FOR IMMEDIATE RELEASE: June 30, 2023
Contact: press@domesticworkers.org
WASHINGTON, D.C. — This week, the Supreme Court decisions to overrule a landmark affirmative action precedent in college admissions, weaken protections for LGBTQ+ people, and reject the Biden-Harris administration’s student loan forgiveness plan dealt severe blows to hard won rights, freedoms and progress for people of all walks of life across the nation.
In response, the National Domestic Workers Alliance – the leading non-profit organization for the nation’s 2.2 million domestic workers, who are majority women of color and immigrants and have long struggled to achieve equal protection and fairness within our legal frameworks – condemned the decisions. The decisions will undoubtedly impact the workers whose work to care for American families helps make all other work possible, and whose organizing has long contributed to the many social movements that have delivered progress and justice.
National Domestic Workers Alliance Executive Director Jenn Stowe released the following statement:
“We are heartbroken and incensed by the recent decisions made by the United States Supreme Court, which stand to roll back hard won progress, and harm the workers who – despite giving their all to this country’s families – will not be able to give their own families the fairness and opportunity they deserve.
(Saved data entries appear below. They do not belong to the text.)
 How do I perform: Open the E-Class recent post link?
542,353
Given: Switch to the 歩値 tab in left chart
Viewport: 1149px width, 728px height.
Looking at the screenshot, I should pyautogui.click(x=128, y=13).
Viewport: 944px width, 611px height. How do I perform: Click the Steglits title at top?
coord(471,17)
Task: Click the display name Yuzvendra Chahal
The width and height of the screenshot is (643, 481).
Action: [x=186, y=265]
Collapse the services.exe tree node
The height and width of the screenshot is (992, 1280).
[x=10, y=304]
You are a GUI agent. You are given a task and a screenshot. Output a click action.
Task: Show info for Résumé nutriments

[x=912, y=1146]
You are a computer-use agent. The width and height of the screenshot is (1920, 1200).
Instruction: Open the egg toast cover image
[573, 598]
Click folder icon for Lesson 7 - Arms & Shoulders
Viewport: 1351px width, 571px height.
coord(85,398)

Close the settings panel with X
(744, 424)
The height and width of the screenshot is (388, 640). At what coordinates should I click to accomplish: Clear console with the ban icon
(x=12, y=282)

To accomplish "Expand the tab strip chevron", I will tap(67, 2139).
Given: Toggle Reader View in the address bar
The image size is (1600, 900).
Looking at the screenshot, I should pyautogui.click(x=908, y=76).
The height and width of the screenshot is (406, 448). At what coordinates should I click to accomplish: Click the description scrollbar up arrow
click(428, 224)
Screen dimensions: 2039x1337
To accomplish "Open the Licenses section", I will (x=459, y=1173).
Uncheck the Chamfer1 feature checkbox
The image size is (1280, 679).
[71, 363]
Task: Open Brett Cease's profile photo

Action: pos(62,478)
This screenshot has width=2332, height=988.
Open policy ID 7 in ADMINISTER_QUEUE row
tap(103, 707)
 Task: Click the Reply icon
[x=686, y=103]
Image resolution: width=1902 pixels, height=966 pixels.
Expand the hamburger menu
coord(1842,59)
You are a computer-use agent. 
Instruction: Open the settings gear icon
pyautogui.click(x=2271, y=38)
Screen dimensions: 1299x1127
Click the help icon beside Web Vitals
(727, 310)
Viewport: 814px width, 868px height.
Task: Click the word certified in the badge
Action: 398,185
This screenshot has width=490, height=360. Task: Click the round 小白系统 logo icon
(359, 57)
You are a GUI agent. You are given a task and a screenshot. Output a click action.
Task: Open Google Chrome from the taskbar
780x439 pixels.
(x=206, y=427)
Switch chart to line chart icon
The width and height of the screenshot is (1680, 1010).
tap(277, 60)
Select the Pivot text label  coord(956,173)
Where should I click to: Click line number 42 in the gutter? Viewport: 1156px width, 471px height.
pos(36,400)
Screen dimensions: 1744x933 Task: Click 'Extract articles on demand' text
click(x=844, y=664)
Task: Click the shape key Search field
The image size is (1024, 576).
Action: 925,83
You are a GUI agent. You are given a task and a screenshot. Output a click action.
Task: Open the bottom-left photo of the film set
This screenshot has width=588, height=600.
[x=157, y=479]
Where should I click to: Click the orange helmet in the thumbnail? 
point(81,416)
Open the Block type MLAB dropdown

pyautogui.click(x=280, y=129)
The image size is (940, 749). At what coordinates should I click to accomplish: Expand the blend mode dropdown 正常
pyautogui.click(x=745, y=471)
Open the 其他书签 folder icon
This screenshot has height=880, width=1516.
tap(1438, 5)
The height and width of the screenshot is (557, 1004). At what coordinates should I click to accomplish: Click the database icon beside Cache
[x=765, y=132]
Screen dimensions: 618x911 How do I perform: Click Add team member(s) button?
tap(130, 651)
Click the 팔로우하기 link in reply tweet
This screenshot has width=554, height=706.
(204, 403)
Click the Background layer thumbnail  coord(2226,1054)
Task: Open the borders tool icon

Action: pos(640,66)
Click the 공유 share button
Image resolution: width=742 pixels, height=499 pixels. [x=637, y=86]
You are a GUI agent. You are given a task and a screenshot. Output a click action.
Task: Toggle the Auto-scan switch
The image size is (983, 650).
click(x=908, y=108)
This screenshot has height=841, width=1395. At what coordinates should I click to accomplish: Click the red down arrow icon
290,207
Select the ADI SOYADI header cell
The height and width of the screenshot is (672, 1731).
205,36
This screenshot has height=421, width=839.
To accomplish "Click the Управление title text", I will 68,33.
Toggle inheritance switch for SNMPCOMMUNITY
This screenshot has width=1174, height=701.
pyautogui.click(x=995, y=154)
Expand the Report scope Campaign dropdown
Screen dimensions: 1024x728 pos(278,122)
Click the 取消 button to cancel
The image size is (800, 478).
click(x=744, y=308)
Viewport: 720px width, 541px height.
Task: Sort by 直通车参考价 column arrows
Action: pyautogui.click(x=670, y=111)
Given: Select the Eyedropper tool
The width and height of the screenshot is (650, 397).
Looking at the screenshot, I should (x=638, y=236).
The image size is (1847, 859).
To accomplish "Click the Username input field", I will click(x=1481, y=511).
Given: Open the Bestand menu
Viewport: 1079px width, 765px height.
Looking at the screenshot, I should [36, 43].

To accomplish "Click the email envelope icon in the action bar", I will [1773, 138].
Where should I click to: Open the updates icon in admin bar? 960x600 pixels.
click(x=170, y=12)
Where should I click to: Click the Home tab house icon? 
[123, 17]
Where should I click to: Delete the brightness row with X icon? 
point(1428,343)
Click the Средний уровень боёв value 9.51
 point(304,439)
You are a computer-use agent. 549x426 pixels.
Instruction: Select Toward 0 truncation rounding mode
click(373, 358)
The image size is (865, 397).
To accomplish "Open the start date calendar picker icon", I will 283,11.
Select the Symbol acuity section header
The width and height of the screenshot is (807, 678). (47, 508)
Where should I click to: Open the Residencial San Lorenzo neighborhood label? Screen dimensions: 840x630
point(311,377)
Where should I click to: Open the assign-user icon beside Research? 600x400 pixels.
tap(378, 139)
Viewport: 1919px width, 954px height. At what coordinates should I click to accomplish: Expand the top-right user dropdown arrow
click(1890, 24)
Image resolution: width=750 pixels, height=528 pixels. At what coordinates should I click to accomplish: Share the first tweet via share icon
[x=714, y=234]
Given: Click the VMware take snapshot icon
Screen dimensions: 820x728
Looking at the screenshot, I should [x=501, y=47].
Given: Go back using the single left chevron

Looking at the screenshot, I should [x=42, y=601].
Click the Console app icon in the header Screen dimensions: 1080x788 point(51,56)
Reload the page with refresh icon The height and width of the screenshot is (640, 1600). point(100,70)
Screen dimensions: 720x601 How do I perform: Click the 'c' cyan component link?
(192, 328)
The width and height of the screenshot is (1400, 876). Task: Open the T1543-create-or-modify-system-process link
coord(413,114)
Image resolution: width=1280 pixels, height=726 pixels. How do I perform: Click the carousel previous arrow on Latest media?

The Supreme Court is continuing its path to effectively uproot 50 years of progress with a handful of decisions. Make no mistake; this is backlash from the generations of progress made possible by social movements – from Civil Rights to labor – to build a future where equity and safety are accessible to all. Black women, women of color, and domestic workers have long led the fight for equal rights and protections, and despite these decisions, we are more determined than ever.
Domestic workers acutely understand the weight of systemic racism and discrimination because our workforce lives it every day, and has since slavery was legal, when enslaved Black folks – and especially Black women – did domestic labor for free. Today, domestic workers are the nannies, house cleaners, and home care workers who take care of what is most important – our children, homes, and our loved ones – yet continue to be undervalued and denied basic rights and benefits. From the overruling of landmark affirmative action precedent, which raises the walls that stand between our children and economic opportunity, to striking down student loan forgiveness that traps workers in cycles of poverty, to weakening equal access protections for LGBTQ+ people, these decisions will only further exacerbate the problems that the nation’s 2.2 million domestic workers and their families experience day in and day out.
But, domestic workers are no strangers to adversity. Our workforce knows what it means to provide the care and support that enable dignity and opportunity for millions, in the face of legal decisions and cultural narratives that attempt to take away that same dignity from them. It’s why we organize. And why we will continue to organize with our families and communities, recommitting to the fight to build a multi-racial, multi-cultural democracy that addresses its inequities, rather than hide behind them in ‘legal fiat,’ as Justice Ketanji Brown Jackson noted so powerfully in her dissent.”